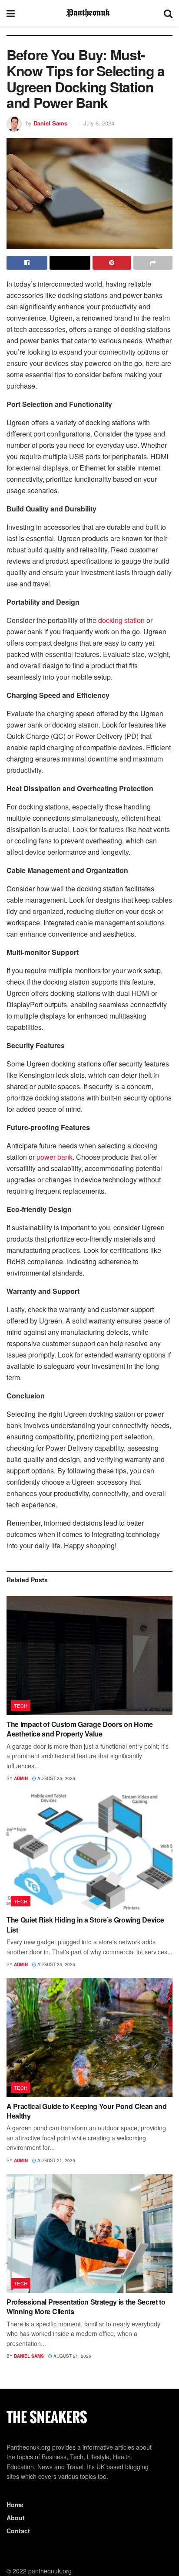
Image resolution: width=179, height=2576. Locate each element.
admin (21, 1778)
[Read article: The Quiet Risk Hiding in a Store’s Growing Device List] (89, 1851)
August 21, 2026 (55, 2160)
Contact (18, 2530)
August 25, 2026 (55, 1778)
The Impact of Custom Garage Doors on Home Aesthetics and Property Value (80, 1729)
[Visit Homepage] (89, 13)
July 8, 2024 (98, 123)
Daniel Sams (50, 123)
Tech (21, 1705)
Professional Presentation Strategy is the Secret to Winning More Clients (86, 2306)
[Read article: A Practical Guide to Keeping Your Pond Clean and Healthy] (89, 2037)
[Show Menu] (11, 13)
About (16, 2517)
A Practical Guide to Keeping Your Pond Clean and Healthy (87, 2111)
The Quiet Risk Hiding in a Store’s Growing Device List (85, 1924)
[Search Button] (168, 13)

- - -

_DESCRIPTION OF THE TASK_. Check the entries above for the word "article" and copy every line where it turns up.

_COMPLETED TASK_.
[Read article: The Quiet Risk Hiding in a Store’s Growing Device List] (89, 1851)
[Read article: A Practical Guide to Keeping Your Pond Clean and Healthy] (89, 2037)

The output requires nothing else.